# [DIRECTIONS]
Copy every line of the material below without changing anything.

[Material for locating described items]
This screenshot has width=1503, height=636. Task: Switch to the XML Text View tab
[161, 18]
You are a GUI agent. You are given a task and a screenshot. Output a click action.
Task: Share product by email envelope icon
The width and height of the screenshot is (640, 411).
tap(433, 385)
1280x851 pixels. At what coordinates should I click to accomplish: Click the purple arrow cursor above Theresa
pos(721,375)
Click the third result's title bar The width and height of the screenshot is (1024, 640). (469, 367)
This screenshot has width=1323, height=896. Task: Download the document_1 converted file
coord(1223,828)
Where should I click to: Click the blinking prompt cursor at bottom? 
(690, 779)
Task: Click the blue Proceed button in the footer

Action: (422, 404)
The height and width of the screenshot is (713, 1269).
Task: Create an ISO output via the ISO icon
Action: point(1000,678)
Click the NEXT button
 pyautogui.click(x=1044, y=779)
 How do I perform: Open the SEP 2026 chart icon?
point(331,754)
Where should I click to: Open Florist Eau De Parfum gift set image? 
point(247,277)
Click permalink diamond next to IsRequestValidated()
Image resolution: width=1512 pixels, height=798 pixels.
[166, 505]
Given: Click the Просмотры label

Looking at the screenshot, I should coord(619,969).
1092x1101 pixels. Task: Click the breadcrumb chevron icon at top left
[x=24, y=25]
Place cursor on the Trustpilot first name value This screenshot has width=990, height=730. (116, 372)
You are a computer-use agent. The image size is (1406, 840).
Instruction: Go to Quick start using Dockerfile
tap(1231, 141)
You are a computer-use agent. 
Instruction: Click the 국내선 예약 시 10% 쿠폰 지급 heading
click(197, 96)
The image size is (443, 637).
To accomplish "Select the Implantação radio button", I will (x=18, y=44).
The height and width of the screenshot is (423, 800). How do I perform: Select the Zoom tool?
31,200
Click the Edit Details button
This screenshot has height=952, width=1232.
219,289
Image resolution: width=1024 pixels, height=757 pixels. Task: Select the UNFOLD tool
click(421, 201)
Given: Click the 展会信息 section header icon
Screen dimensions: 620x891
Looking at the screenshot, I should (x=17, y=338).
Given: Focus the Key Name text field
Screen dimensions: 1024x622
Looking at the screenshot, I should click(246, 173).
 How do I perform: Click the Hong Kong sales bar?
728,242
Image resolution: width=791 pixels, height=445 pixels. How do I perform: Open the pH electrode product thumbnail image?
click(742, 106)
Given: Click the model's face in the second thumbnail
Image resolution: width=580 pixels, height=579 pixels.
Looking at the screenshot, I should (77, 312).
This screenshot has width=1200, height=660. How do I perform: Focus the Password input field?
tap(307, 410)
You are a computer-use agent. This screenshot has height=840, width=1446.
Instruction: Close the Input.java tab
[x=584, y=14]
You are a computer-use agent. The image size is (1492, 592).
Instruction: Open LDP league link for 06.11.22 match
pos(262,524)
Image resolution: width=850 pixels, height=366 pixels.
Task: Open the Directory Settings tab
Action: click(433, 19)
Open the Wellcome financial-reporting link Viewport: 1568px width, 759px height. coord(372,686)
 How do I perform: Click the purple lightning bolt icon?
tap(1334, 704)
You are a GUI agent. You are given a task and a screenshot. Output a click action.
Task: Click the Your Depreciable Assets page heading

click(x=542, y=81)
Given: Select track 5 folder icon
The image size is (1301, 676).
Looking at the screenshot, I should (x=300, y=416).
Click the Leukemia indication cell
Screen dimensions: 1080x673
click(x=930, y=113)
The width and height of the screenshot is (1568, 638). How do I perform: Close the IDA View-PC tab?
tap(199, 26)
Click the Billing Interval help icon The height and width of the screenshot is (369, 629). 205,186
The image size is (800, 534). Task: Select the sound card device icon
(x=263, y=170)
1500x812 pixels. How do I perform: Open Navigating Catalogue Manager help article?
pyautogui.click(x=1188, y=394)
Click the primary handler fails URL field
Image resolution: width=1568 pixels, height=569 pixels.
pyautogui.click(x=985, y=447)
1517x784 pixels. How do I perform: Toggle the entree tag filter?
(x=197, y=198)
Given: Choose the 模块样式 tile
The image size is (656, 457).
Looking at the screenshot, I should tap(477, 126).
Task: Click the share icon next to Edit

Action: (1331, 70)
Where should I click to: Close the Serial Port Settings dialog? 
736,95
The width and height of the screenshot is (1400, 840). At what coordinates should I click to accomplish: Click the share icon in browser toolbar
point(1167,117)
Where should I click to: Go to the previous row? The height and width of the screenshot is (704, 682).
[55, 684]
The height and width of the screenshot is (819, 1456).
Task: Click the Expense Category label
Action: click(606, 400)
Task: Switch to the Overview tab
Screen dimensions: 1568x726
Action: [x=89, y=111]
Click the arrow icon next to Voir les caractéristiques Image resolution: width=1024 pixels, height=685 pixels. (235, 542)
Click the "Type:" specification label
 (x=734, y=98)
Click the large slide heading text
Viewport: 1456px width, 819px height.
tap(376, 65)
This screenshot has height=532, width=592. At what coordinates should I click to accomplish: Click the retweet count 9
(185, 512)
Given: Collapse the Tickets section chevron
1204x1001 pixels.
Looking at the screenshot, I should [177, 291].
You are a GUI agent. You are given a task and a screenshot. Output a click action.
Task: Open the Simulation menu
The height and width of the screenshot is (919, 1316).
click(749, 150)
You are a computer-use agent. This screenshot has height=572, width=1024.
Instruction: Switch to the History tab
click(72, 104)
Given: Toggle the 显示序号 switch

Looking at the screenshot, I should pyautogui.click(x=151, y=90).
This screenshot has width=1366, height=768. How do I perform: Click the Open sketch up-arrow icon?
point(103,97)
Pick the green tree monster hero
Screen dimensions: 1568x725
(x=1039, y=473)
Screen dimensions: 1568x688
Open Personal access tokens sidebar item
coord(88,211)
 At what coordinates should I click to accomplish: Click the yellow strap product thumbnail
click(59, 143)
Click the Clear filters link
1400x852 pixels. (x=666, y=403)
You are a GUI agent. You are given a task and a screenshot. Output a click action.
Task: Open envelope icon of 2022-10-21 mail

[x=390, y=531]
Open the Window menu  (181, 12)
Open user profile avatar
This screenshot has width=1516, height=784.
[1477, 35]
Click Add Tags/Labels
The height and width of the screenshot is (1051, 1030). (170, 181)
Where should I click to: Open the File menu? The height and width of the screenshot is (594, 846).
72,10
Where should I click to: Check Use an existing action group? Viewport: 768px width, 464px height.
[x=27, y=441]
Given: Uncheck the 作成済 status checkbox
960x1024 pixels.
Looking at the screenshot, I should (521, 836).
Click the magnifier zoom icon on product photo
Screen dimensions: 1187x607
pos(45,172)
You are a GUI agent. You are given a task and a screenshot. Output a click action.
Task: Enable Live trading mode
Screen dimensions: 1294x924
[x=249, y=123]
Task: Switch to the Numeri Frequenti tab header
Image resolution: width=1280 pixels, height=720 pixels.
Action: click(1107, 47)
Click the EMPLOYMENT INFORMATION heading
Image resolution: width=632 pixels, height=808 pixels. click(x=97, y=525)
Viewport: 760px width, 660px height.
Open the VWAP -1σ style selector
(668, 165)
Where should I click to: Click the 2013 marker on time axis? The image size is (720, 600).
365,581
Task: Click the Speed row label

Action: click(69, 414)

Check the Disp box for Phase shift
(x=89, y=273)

# [EXERCISE OUTPUT]
This screenshot has width=1503, height=636. Task: Switch to the XML Text View tab
[161, 18]
You are a GUI agent. You are given a task and a screenshot. Output a click action.
Task: Share product by email envelope icon
The width and height of the screenshot is (640, 411).
tap(433, 385)
1280x851 pixels. At what coordinates should I click to accomplish: Click the purple arrow cursor above Theresa
pos(721,375)
Click the third result's title bar The width and height of the screenshot is (1024, 640). (469, 367)
This screenshot has width=1323, height=896. Task: Download the document_1 converted file
coord(1223,828)
Where should I click to: Click the blinking prompt cursor at bottom? 
(690, 779)
Task: Click the blue Proceed button in the footer

Action: (422, 404)
The height and width of the screenshot is (713, 1269).
Task: Create an ISO output via the ISO icon
Action: point(1000,678)
Click the NEXT button
 pyautogui.click(x=1044, y=779)
 How do I perform: Open the SEP 2026 chart icon?
point(331,754)
Where should I click to: Open Florist Eau De Parfum gift set image? 
point(247,277)
Click permalink diamond next to IsRequestValidated()
Image resolution: width=1512 pixels, height=798 pixels.
[166, 505]
Given: Click the Просмотры label

Looking at the screenshot, I should coord(619,969).
1092x1101 pixels. Task: Click the breadcrumb chevron icon at top left
[x=24, y=25]
Place cursor on the Trustpilot first name value This screenshot has width=990, height=730. (116, 372)
You are a computer-use agent. The image size is (1406, 840).
Instruction: Go to Quick start using Dockerfile
tap(1231, 141)
You are a computer-use agent. 
Instruction: Click the 국내선 예약 시 10% 쿠폰 지급 heading
click(197, 96)
The image size is (443, 637).
To accomplish "Select the Implantação radio button", I will (x=18, y=44).
The height and width of the screenshot is (423, 800). How do I perform: Select the Zoom tool?
31,200
Click the Edit Details button
This screenshot has height=952, width=1232.
219,289
Image resolution: width=1024 pixels, height=757 pixels. Task: Select the UNFOLD tool
click(421, 201)
Given: Click the 展会信息 section header icon
Screen dimensions: 620x891
Looking at the screenshot, I should (x=17, y=338).
Given: Focus the Key Name text field
Screen dimensions: 1024x622
Looking at the screenshot, I should click(246, 173).
 How do I perform: Click the Hong Kong sales bar?
728,242
Image resolution: width=791 pixels, height=445 pixels. How do I perform: Open the pH electrode product thumbnail image?
click(742, 106)
Given: Click the model's face in the second thumbnail
Image resolution: width=580 pixels, height=579 pixels.
Looking at the screenshot, I should (77, 312).
This screenshot has width=1200, height=660. How do I perform: Focus the Password input field?
tap(307, 410)
You are a computer-use agent. This screenshot has height=840, width=1446.
Instruction: Close the Input.java tab
[x=584, y=14]
You are a computer-use agent. The image size is (1492, 592).
Instruction: Open LDP league link for 06.11.22 match
pos(262,524)
Image resolution: width=850 pixels, height=366 pixels.
Task: Open the Directory Settings tab
Action: click(433, 19)
Open the Wellcome financial-reporting link Viewport: 1568px width, 759px height. coord(372,686)
 How do I perform: Click the purple lightning bolt icon?
tap(1334, 704)
You are a GUI agent. You are given a task and a screenshot. Output a click action.
Task: Click the Your Depreciable Assets page heading

click(x=542, y=81)
Given: Select track 5 folder icon
The image size is (1301, 676).
Looking at the screenshot, I should (x=300, y=416).
Click the Leukemia indication cell
Screen dimensions: 1080x673
click(x=930, y=113)
The width and height of the screenshot is (1568, 638). How do I perform: Close the IDA View-PC tab?
tap(199, 26)
Click the Billing Interval help icon The height and width of the screenshot is (369, 629). 205,186
The image size is (800, 534). Task: Select the sound card device icon
(x=263, y=170)
1500x812 pixels. How do I perform: Open Navigating Catalogue Manager help article?
pyautogui.click(x=1188, y=394)
Click the primary handler fails URL field
Image resolution: width=1568 pixels, height=569 pixels.
pyautogui.click(x=985, y=447)
1517x784 pixels. How do I perform: Toggle the entree tag filter?
(x=197, y=198)
Given: Choose the 模块样式 tile
The image size is (656, 457).
Looking at the screenshot, I should tap(477, 126).
Task: Click the share icon next to Edit

Action: (1331, 70)
Where should I click to: Close the Serial Port Settings dialog? 
736,95
The width and height of the screenshot is (1400, 840). At what coordinates should I click to accomplish: Click the share icon in browser toolbar
point(1167,117)
Where should I click to: Go to the previous row? The height and width of the screenshot is (704, 682).
[55, 684]
The height and width of the screenshot is (819, 1456).
Task: Click the Expense Category label
Action: click(606, 400)
Task: Switch to the Overview tab
Screen dimensions: 1568x726
Action: [x=89, y=111]
Click the arrow icon next to Voir les caractéristiques Image resolution: width=1024 pixels, height=685 pixels. (235, 542)
Click the "Type:" specification label
 (x=734, y=98)
Click the large slide heading text
Viewport: 1456px width, 819px height.
tap(376, 65)
This screenshot has height=532, width=592. At what coordinates should I click to accomplish: Click the retweet count 9
(185, 512)
Given: Collapse the Tickets section chevron
1204x1001 pixels.
Looking at the screenshot, I should [177, 291].
You are a GUI agent. You are given a task and a screenshot. Output a click action.
Task: Open the Simulation menu
The height and width of the screenshot is (919, 1316).
click(749, 150)
You are a computer-use agent. This screenshot has height=572, width=1024.
Instruction: Switch to the History tab
click(72, 104)
Given: Toggle the 显示序号 switch

Looking at the screenshot, I should pyautogui.click(x=151, y=90).
This screenshot has width=1366, height=768. How do I perform: Click the Open sketch up-arrow icon?
point(103,97)
Pick the green tree monster hero
Screen dimensions: 1568x725
(x=1039, y=473)
Screen dimensions: 1568x688
Open Personal access tokens sidebar item
coord(88,211)
 At what coordinates should I click to accomplish: Click the yellow strap product thumbnail
click(59, 143)
Click the Clear filters link
1400x852 pixels. (x=666, y=403)
You are a GUI agent. You are given a task and a screenshot. Output a click action.
Task: Open envelope icon of 2022-10-21 mail

[x=390, y=531]
Open the Window menu  (181, 12)
Open user profile avatar
This screenshot has width=1516, height=784.
[1477, 35]
Click Add Tags/Labels
The height and width of the screenshot is (1051, 1030). (170, 181)
Where should I click to: Open the File menu? The height and width of the screenshot is (594, 846).
72,10
Where should I click to: Check Use an existing action group? Viewport: 768px width, 464px height.
[x=27, y=441]
Given: Uncheck the 作成済 status checkbox
960x1024 pixels.
Looking at the screenshot, I should (521, 836).
Click the magnifier zoom icon on product photo
Screen dimensions: 1187x607
pos(45,172)
You are a GUI agent. You are given a task and a screenshot. Output a click action.
Task: Enable Live trading mode
Screen dimensions: 1294x924
[x=249, y=123]
Task: Switch to the Numeri Frequenti tab header
Image resolution: width=1280 pixels, height=720 pixels.
Action: click(1107, 47)
Click the EMPLOYMENT INFORMATION heading
Image resolution: width=632 pixels, height=808 pixels. click(x=97, y=525)
Viewport: 760px width, 660px height.
Open the VWAP -1σ style selector
(668, 165)
Where should I click to: Click the 2013 marker on time axis? The image size is (720, 600).
365,581
Task: Click the Speed row label

Action: click(69, 414)

Check the Disp box for Phase shift
(x=89, y=273)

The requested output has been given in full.